Ask which option is best for that patient at that moment in the ED. Prioritise instability, immediate threats, and pathway sequence. Eliminate answers that are true but too late, too definitive, or dependent on the patient first being stabilised. The best answer is usually the safest next step, not the most impressive diagnosis or ultimate specialty plan.
Focus on areas where one threshold changes management: head injury CT criteria, c-spine imaging rules, VTE pathway logic, stroke and TIA urgency, DKA versus HHS, hyperkalaemia treatment order, status epilepticus sequence, anaphylaxis first-line treatment, and capacity or confidentiality principles. These topics repeatedly generate SBA marks because the exam often hinges on one rule, time window, or contraindication.
Do not just note the topic. Label each error as one of five types: knowledge gap, misread stem, guideline gap, cognitive bias, or time pressure. That shows what to fix. If most losses are from answering the wrong task or missing thresholds, more textbook reading will not help much. Your revision should target the mechanism of error, not just the subject area.
Use a quick red-flag check before committing. Ask yourself: what is the obvious answer, what dangerous alternative must I not miss, and which detail does not fit my first impression? This is especially useful in chest pain, headache, back pain, wheeze, and paediatrics. In FRCEM, one discordant feature often changes the whole pathway and therefore the correct answer.

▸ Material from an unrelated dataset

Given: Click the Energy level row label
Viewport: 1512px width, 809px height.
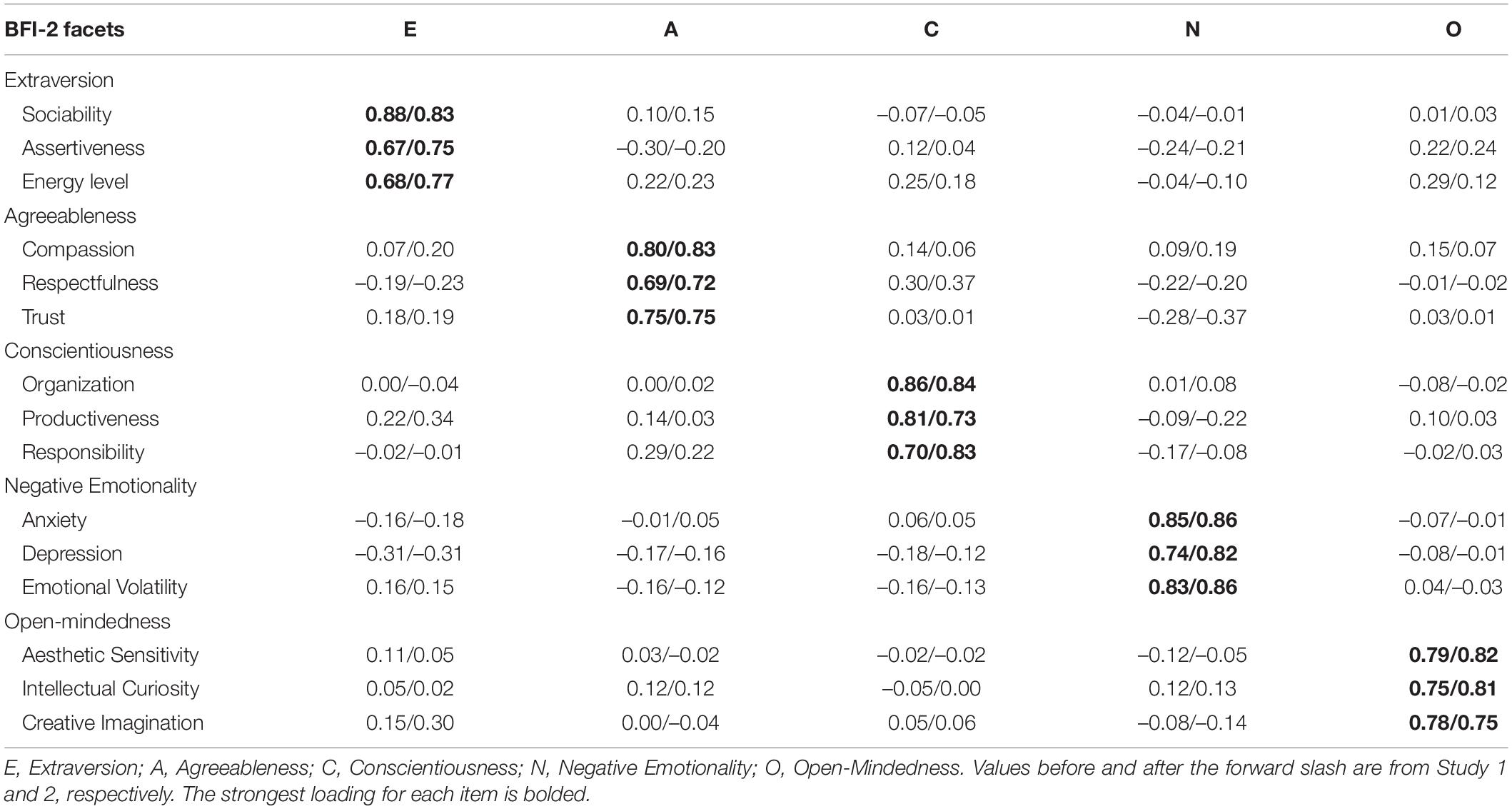Looking at the screenshot, I should click(x=75, y=181).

On first pass, if you are still genuinely stuck after about 60 to 75 seconds, flag it and move. Difficult questions are worth the same as straightforward ones. Protect time for the rest of the paper and return later with fresher judgment. A disciplined three-pass approach usually scores better than trying to force certainty on every hard question immediately.
Yes. They are often high-yield because they test clear principles rather than obscure facts. Common scoring areas include capacity, consent, confidentiality, safeguarding, duty of candour, audit versus QI, and choosing systems fixes over education-only interventions. These questions are very passable if revised properly, and they often separate candidates who are clinically strong but poorly prepared for the full blueprint.
Narrow your focus. Review recent questions and identify your top recurring error types. Then target high-yield rescue areas such as paediatrics, trauma, resuscitation, electrolytes, DKA and HHS, imaging rules, VTE pathways, and governance. Use timed blocks and full papers, not passive reading. Near-pass candidates usually do not need more content overall; they need fewer repeated mistakes.